要注意的一点是，将candidates[i]加入到numbers列表后，i前面的元素就不能再往numbers里面加了，只能再加入i本身或者i后面的元素。所以在递归函数中要有一个参数start，表明只有start本身或者以后的元素可以加入numbers中。每当递归函数参数target等于0的时候，说明找到了一组答案在numbers中，把numbers加入到answer里面就可以了。

代码如下：

 public class Solution {
     private void combiDfs(int[] candidates,int target,List<List<Integer>> answer,List<Integer> numbers,int start){
         if(target == 0){
             answer.add(new ArrayList<Integer>(numbers));
             return;
         }
         for(int i = start;i < candidates.length;i++){
             if(candidates[i] > target)
                 break;
             numbers.add(candidates[i]);
             combiDfs(candidates, target-candidates[i], answer, numbers,i);
             numbers.remove(numbers.size()-1);
         }
     }
     public List<List<Integer>> combinationSum(int[] candidates, int target) {
         List<List<Integer>> answer = new ArrayList<List<Integer>>();
         List<Integer> numbers = new ArrayList<Integer>();
         Arrays.sort(candidates);
         combiDfs(candidates, target, answer, numbers,0);

         return answer;

     }
 }

* 任务要求: 请输出上面网页节选中从“要注意的一点是，将candi”开始、一直到“if(candidates[i] > target)”为止的原文，不做任何改动。

* 所示记录:
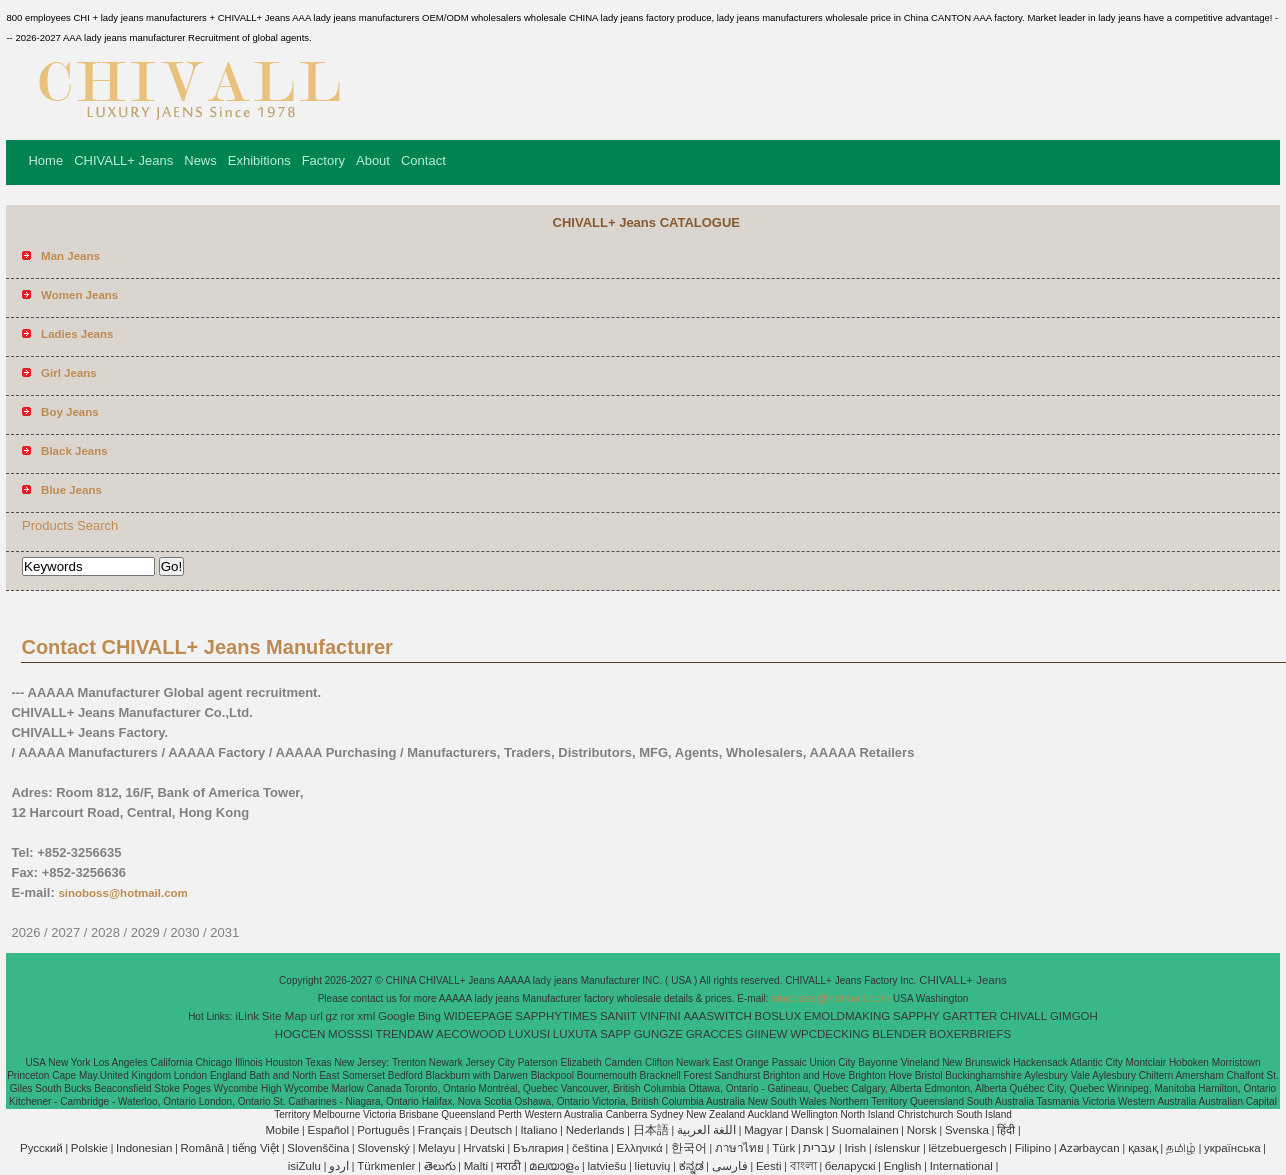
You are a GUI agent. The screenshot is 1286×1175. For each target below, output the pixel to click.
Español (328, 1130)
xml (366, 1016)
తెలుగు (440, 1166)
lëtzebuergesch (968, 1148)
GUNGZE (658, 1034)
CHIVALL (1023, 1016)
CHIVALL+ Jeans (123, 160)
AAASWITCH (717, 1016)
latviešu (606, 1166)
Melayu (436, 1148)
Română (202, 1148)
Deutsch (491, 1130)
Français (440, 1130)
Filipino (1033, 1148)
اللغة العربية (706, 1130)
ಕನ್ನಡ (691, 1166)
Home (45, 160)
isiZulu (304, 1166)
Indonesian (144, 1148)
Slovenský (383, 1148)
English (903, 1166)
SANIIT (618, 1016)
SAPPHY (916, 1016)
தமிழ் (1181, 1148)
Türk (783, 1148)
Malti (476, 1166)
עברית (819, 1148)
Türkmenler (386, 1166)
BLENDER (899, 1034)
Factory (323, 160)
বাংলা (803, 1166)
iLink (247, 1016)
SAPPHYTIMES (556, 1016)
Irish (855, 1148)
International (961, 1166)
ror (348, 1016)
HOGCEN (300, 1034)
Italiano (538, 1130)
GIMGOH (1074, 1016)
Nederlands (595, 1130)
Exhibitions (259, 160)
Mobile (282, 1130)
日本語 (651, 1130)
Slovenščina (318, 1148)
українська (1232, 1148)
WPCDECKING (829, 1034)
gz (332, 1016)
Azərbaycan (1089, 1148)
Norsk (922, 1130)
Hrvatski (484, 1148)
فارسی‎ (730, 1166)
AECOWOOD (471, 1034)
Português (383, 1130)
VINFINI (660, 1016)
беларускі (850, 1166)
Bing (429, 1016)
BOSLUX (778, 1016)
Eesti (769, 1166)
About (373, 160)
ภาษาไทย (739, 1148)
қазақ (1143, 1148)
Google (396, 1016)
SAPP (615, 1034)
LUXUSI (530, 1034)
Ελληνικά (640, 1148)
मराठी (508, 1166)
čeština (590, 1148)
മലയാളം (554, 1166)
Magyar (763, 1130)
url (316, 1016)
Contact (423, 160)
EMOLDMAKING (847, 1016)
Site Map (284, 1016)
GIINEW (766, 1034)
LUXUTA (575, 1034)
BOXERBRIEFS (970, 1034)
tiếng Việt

...

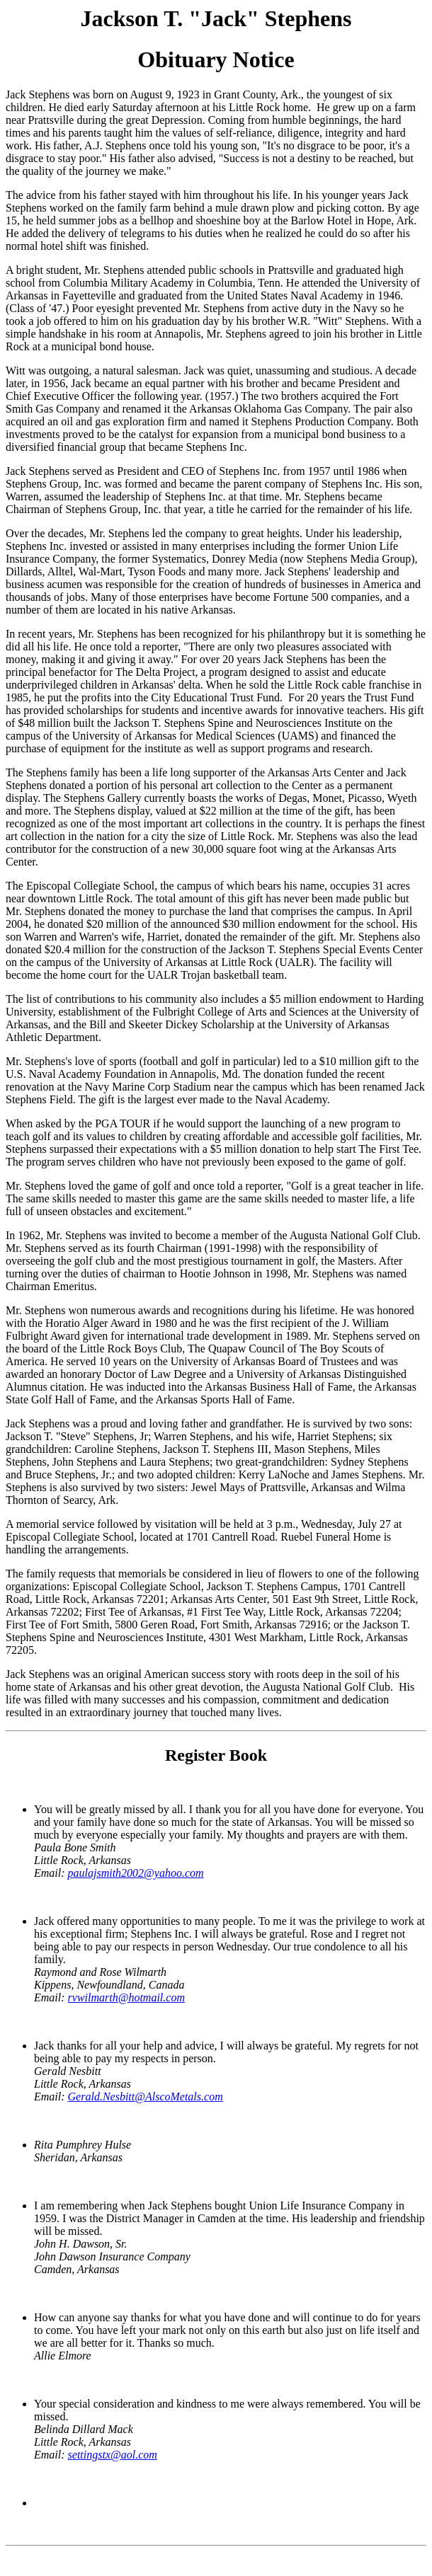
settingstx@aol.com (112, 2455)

...

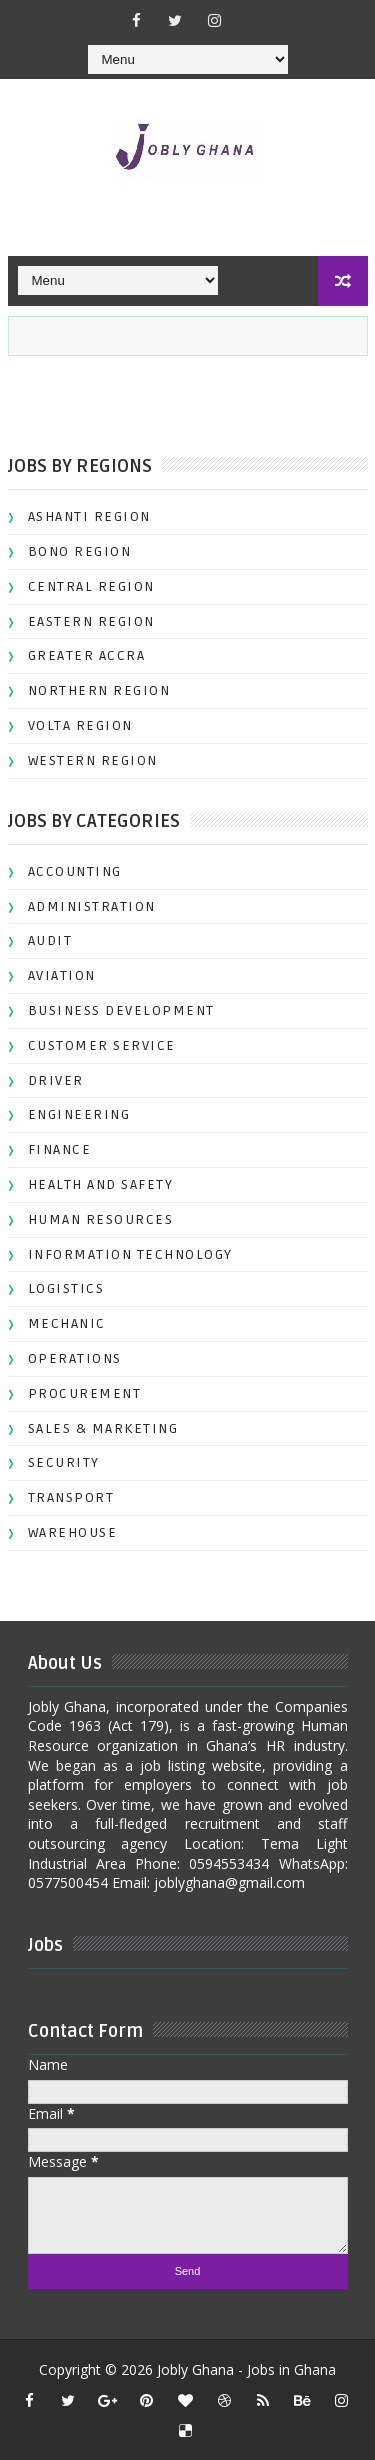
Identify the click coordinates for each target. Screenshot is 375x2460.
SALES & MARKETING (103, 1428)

* 完整答案:
要注意的一点是，将candidates[i]加入到numbers列表后，i前面的元素就不能再往numbers里面加了，只能再加入i本身或者i后面的元素。所以在递归函数中要有一个参数start，表明只有start本身或者以后的元素可以加入numbers中。每当递归函数参数target等于0的时候，说明找到了一组答案在numbers中，把numbers加入到answer里面就可以了。

代码如下：

 public class Solution {
     private void combiDfs(int[] candidates,int target,List<List<Integer>> answer,List<Integer> numbers,int start){
         if(target == 0){
             answer.add(new ArrayList<Integer>(numbers));
             return;
         }
         for(int i = start;i < candidates.length;i++){
             if(candidates[i] > target)